Defra’s budget for day-to-day spending is to be cut by 15% over the next four years. This will be difficult to achieve since total budget reductions of about a quarter during the last Parliament have already identified easily achievable savings and removed the more obvious inefficiencies across the Defra family.
Defra is one of the smaller government departments, with Exchequer funding of just over £2 billion, but it performs vital functions. We endorse the Defra Secretary of State’s vision for a world-class food and farming sector, a robust rural economy and an enhanced natural environment. Managing environmental and rural economy issues together can help deliver that vision but this, together with meeting the challenges of protecting the UK from natural hazards, requires adequate resources. Protecting the nation against, for example, flood and animal or plant diseases carries multi-million pound costs; the costs to the economy, society and the environment of not doing so may, however, be even greater. The challenges facing Defra are first whether the reduced budget available to it is sufficient for its task, and second how to make the correct policy choices so as to allocate smaller funds effectively.

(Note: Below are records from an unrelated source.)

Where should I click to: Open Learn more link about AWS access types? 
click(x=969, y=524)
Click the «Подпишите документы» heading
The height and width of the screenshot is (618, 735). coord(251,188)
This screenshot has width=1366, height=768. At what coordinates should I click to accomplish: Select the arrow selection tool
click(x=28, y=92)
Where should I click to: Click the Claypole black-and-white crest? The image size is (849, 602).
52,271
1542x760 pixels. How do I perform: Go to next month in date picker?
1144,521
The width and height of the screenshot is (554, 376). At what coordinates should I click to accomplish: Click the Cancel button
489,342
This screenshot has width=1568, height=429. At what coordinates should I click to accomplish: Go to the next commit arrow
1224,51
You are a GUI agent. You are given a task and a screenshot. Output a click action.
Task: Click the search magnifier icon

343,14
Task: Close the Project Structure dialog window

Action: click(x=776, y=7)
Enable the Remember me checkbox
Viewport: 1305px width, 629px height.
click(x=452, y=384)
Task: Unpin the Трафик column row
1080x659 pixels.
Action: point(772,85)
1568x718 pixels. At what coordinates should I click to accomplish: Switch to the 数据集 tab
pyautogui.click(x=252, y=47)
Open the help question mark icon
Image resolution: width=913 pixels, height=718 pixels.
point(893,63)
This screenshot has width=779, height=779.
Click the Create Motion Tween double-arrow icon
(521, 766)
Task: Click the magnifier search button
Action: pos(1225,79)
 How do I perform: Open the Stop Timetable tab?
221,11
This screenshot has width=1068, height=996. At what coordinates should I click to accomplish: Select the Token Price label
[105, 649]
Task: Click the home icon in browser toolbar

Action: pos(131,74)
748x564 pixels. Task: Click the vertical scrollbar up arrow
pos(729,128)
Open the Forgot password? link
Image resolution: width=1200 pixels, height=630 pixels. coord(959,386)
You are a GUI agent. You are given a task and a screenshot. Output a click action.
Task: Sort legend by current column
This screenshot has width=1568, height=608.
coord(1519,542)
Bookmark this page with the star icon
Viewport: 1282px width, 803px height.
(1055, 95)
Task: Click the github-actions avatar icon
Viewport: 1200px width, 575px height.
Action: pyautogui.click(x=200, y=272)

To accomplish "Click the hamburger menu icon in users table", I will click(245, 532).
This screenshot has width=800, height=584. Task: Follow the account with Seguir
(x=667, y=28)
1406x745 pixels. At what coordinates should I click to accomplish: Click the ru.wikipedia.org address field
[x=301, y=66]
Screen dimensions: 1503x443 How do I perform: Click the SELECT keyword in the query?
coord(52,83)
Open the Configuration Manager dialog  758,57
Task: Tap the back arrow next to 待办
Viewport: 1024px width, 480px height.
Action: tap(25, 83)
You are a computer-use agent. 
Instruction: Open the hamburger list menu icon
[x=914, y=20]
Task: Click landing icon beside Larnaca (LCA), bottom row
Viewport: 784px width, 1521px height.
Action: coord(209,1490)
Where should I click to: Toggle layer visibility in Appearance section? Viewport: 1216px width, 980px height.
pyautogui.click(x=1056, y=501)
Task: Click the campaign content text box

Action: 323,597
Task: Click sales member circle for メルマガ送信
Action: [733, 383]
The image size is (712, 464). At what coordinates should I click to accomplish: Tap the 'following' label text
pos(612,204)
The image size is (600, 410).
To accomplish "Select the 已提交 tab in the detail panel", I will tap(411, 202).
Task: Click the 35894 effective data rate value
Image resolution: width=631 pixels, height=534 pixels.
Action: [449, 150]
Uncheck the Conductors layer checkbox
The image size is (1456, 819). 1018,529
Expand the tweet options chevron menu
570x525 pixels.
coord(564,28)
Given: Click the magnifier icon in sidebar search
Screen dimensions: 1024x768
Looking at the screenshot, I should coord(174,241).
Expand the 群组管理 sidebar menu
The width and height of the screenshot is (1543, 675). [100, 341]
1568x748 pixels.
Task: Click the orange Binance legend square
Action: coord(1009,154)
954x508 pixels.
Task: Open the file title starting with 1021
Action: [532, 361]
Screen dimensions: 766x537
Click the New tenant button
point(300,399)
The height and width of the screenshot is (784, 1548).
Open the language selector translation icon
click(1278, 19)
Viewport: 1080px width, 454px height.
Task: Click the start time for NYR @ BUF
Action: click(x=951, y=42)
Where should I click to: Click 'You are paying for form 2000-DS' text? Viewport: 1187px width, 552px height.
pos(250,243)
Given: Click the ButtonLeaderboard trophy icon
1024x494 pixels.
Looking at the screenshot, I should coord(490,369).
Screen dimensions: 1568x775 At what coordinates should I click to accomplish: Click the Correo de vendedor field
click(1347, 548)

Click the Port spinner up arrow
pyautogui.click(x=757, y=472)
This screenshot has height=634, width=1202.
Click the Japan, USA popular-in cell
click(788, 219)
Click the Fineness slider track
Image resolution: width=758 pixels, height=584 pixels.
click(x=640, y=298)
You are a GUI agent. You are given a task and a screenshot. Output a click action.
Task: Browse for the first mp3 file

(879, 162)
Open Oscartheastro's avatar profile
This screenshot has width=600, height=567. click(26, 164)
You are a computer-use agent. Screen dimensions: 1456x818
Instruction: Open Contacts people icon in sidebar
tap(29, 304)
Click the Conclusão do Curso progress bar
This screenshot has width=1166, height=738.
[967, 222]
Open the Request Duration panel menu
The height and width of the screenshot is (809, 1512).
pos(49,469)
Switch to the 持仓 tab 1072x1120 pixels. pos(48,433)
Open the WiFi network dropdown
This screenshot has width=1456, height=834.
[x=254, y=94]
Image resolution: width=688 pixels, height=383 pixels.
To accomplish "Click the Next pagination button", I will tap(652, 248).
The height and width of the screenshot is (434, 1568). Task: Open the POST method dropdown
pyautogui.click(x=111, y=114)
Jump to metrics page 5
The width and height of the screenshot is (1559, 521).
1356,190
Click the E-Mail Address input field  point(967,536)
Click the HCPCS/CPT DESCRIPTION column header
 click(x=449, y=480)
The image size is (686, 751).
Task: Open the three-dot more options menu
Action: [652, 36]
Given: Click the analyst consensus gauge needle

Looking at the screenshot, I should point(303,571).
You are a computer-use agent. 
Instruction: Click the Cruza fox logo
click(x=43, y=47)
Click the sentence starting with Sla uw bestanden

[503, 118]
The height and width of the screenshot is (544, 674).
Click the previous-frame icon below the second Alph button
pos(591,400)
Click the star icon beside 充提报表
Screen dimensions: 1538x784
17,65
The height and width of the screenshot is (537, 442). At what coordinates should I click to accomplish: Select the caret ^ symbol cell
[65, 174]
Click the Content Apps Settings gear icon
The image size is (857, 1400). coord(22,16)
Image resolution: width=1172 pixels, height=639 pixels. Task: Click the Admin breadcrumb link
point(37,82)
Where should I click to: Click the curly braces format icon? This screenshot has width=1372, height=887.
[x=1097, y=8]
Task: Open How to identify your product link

We have so far received only the barest details of how Defra intends to provide services against budget cuts over this Parliament and on whether it can find all the necessary savings from administrative efficiencies or if it will also need to alter the services it delivers or how it charges for them. When these details become available in the New Year we will examine them closely. Defra will need to provide us with firm evidence of an effective plan for the future delivery of vital services for the environment, agriculture and rural communities. We look forward to a constructive dialogue with the Secretary of State, her ministerial team and officials.